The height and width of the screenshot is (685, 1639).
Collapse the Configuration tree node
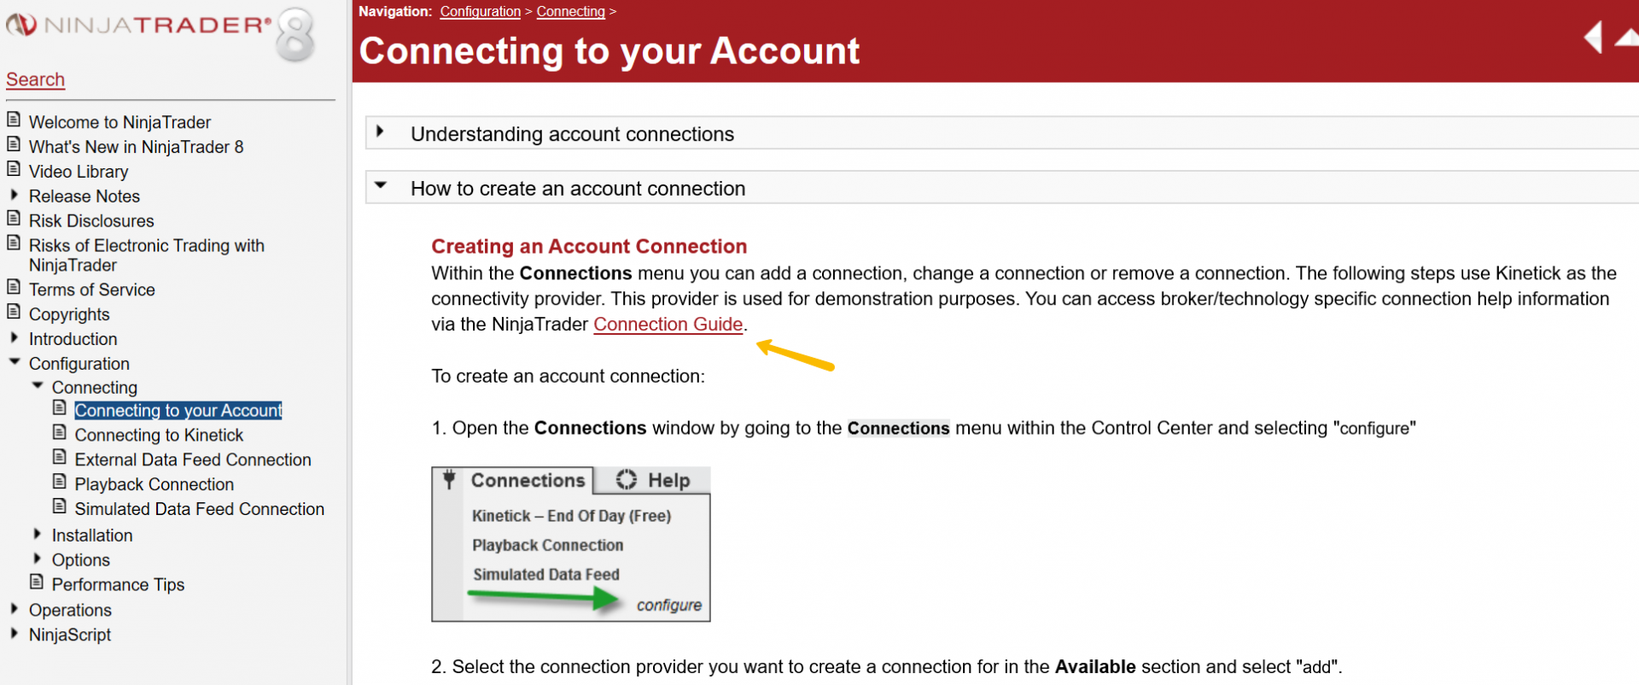pos(15,362)
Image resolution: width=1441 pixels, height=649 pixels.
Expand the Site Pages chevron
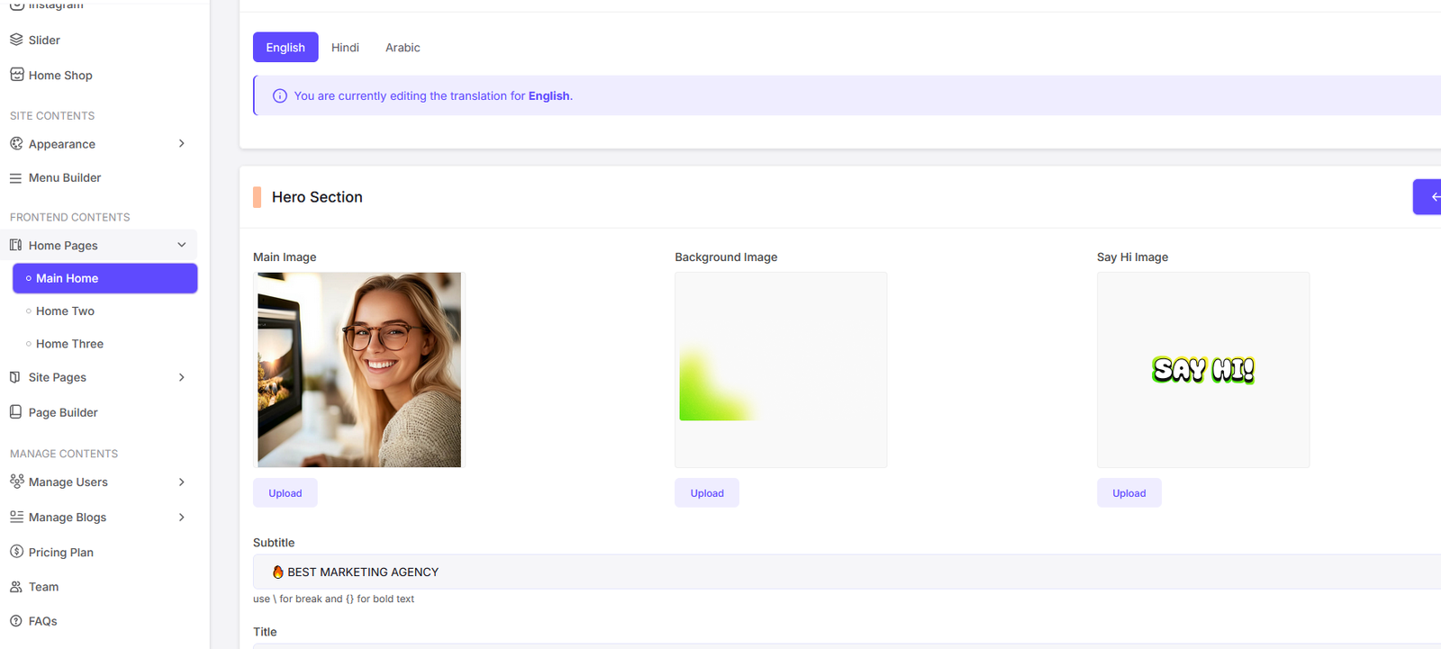pyautogui.click(x=182, y=377)
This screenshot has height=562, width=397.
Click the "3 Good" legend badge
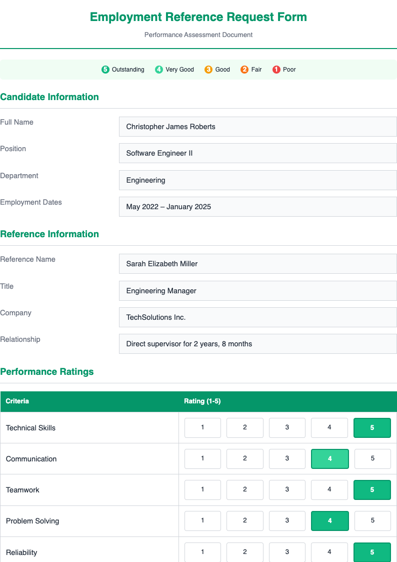(x=217, y=69)
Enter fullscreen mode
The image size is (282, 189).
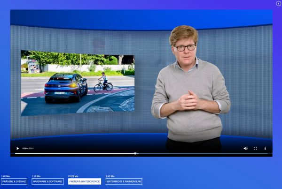pos(255,148)
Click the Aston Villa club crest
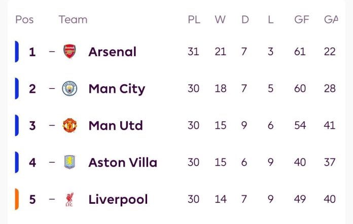 [x=69, y=162]
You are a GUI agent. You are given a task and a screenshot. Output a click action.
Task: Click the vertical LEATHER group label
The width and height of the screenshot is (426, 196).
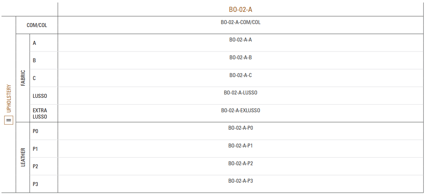[x=23, y=157]
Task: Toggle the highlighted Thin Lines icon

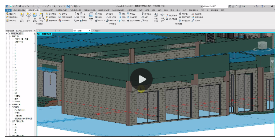Action: [67, 6]
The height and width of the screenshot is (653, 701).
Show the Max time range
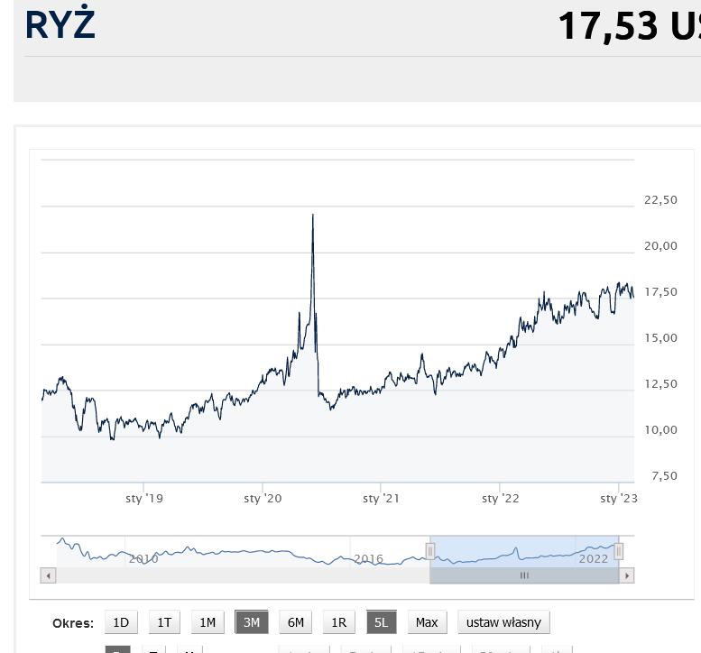427,622
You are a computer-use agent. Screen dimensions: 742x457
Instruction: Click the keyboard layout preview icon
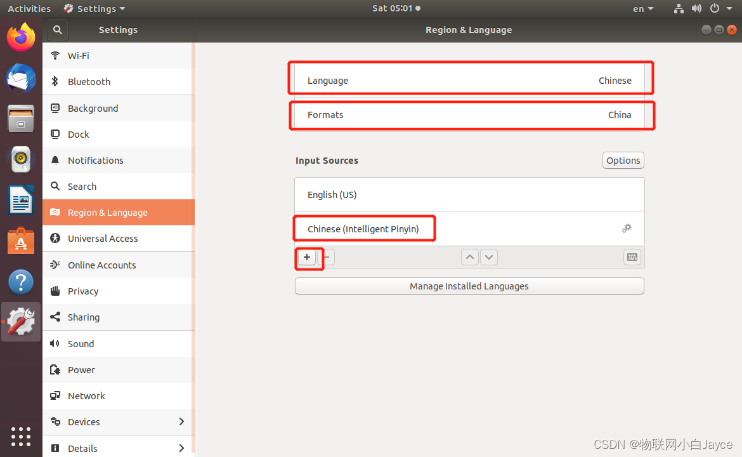pyautogui.click(x=632, y=257)
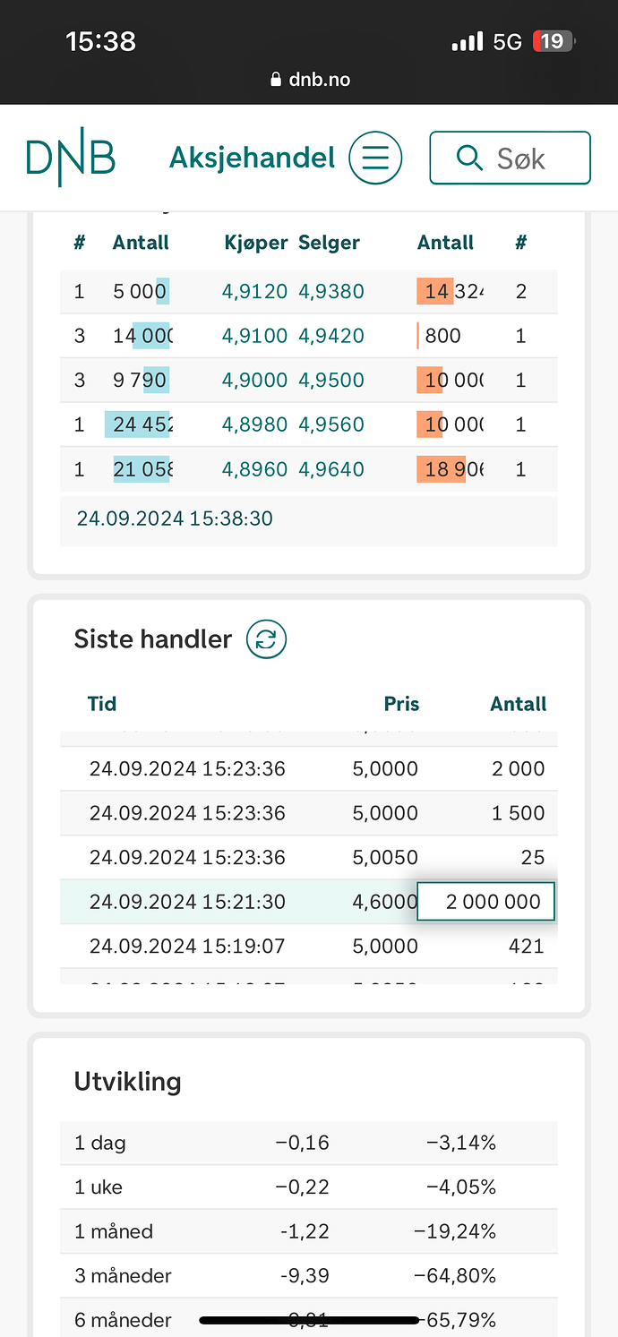Tap the cellular signal bars icon

(x=467, y=41)
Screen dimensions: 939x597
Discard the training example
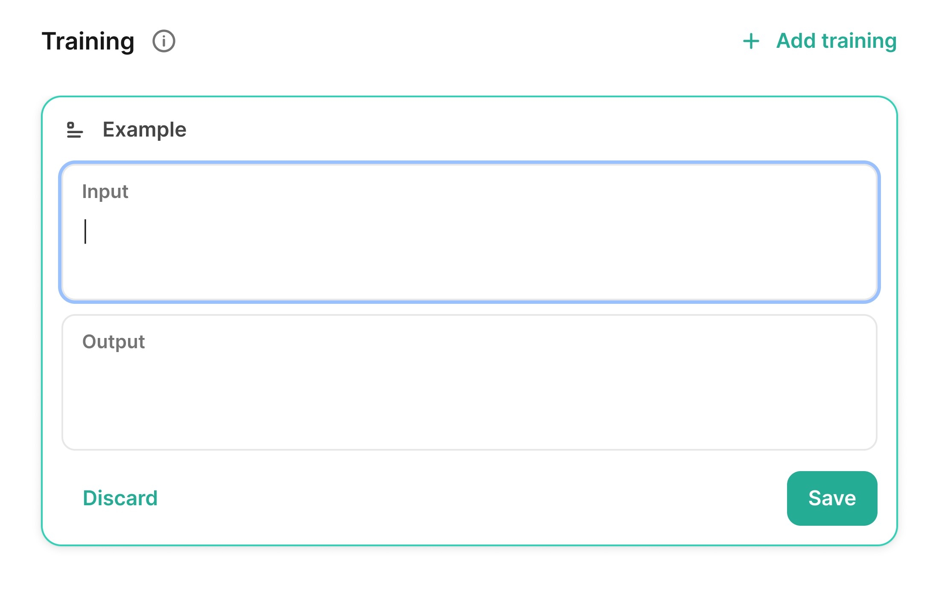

▬▬▬▬▬▬

An exact transcription of all the entries is required, without the pictures.

Result
The height and width of the screenshot is (685, 1639).
Collapse the Configuration tree node
pos(15,362)
Image resolution: width=1441 pixels, height=649 pixels.
Expand the Site Pages chevron
pyautogui.click(x=182, y=377)
This screenshot has height=562, width=397.
Click the "3 Good" legend badge
(x=217, y=69)
Enter fullscreen mode
The image size is (282, 189).
pos(255,148)
Click the Aston Villa club crest
 [x=69, y=162]
You are a GUI agent. You are given a task and a screenshot. Output a click action.
Task: Click the vertical LEATHER group label
The width and height of the screenshot is (426, 196).
[x=23, y=157]
Task: Toggle the highlighted Thin Lines icon

Action: [67, 6]
The height and width of the screenshot is (653, 701).
Show the Max time range
427,622
You are a computer-use agent. Screen dimensions: 742x457
Instruction: Click the keyboard layout preview icon
pyautogui.click(x=632, y=257)
Tap the cellular signal bars icon

(x=467, y=41)
Screen dimensions: 939x597
Discard the training example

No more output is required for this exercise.